Fragmento proporcionado:
◇ ◇ ◇ ◇ ◇ ◇ ◇

# alto comentario, altos personajes («alto» con valor ponderativo: grande, tremendo, excelente)



## swift

> *Alto comentario de viejo*, pero qué lindo aprovechar la mañana.
> 
> Tuit de nachitocappe.





> —¿Es muy malo «El príncipe cruel»? Porque yo quería leerlo, pero vi mucha gente decir que es malísimo y me bajaron las expectativas. Aunque capaz es mejor no tener tantas expectativas...
> 
> —Es entretenido pero hay cosas súper predecibles y podría haber estado mejor (como está redactada podría estar mejor); pero para leer es entretenida. *Jude y Cardan son altos personajes*.
> 
> Tuit de gameofinfeliza.


En el habla argentina hodierna, el adjetivo «alto» posee valor ponderativo en sintagmas tales como _alto coche_, _alta compañía_, _alto comentario_, _altos personajes_, _alto periodista_, etc. Su significado es, más o menos, el mismo que tienen otros adjetivos laudatorios que también pueden emplearse en antífrasis: «tremendo periodista» puede ser un muy buen comunicador o un pésimo reportero. Lo mismo ocurre con «alto»: «alto coche» puede ser un vehículo lujoso o un cacharro destartalado. Por ello, se puede usar con ironía, como decía, con tono humorístico principalmente.

En Costa Rica no se emplea _alto_ de esta manera. Me pregunto si se lo usa de este modo en otras partes del Cono Sur.

Gracias.


----------



## Calambur

Hola.

Es una cuestión complicada.
Diría que por esta zona "alto" pasó a la historia, excepto cuando se habla de un coche, pero en ese caso se refiere a la marca. Por ejemplo: un coche de "alta gama" -de los muy caros, y, por supuesto, hechos en cualquier lugar menos en la Argentina-.

Esto no se dice habitualmente:


swift said:


> _alta compañía_, _alto comentario_, _altos personajes_, _alto periodista_,


...desde luego que se entiende, pero, por lo que sea, usamos otros adjetivos:
_importante compañía; comentario subido de tono; _los periodistas y otros personajes pueden calificarse de distintas formas, pero no de "altos".

Saludos._


----------



## Calambur

Acabo de acordarme...

◇ ◇ ◇ ◇ ◇ ◇ ◇

Datos guardados:

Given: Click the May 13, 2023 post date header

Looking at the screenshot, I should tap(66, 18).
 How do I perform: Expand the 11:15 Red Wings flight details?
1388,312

◇ ◇ ◇ ◇ ◇ ◇ ◇

Tareas:
1. Indica si cada afirmación coincide con el fragmento. Responde sí o no y cita las palabras exactas que lo deciden.
(a) En Costa Rica se usa «alto» con valor ponderativo.
(b) Según Calambur, un coche de «alta gama» es de los muy caros.
(c) El segundo tuit citado es de nachitocappe.
2. Responde con datos del fragmento, una respuesta por línea:
(a) ¿Por qué libro se pregunta en el segundo tuit citado?
(b) Según swift, ¿qué puede ser un «alto coche»?
(c) ¿Qué adjetivo pone Calambur junto a «compañía» en lugar de «alta»?

Soluciones:
1.
(a) No: «En Costa Rica no se emplea _alto_ de esta manera».
(b) Sí: «de los muy caros».
(c) No: «Tuit de gameofinfeliza».

2.
(a) Por «El príncipe cruel».
(b) Puede ser un vehículo lujoso o un cacharro destartalado.
(c) Importante.